Try it
Using the entries below, show all lines with the string "arrow".

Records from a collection
══════
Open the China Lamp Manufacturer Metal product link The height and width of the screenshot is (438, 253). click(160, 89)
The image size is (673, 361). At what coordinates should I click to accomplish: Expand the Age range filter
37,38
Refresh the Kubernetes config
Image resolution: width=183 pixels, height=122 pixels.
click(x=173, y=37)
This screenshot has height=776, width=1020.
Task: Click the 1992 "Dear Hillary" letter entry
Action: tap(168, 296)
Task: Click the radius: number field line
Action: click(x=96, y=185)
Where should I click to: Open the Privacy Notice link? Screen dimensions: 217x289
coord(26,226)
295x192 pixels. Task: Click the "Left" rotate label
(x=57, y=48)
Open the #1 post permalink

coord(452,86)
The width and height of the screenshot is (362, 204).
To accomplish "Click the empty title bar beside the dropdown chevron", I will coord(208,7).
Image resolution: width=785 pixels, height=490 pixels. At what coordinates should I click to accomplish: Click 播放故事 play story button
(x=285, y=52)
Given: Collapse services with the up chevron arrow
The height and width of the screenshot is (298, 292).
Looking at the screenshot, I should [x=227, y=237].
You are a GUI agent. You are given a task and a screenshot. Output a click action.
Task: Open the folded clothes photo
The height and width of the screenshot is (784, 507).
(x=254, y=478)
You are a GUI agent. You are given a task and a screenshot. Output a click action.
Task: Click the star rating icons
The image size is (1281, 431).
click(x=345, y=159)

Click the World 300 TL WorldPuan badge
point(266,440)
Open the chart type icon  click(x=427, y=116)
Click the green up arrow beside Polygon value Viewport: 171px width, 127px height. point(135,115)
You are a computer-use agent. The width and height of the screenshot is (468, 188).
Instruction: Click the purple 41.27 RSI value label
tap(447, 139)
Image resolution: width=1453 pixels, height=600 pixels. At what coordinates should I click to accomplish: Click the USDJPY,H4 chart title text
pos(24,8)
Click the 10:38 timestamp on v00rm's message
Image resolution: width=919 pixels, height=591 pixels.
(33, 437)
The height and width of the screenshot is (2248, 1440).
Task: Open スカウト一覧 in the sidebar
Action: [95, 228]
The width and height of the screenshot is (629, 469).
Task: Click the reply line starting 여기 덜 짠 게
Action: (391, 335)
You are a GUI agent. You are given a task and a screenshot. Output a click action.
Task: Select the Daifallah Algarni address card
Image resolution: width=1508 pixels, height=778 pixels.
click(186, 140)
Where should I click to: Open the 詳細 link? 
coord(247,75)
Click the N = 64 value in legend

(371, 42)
══════
Response box
Given: Collapse services with the up chevron arrow
Click the green up arrow beside Polygon value Viewport: 171px width, 127px height. point(135,115)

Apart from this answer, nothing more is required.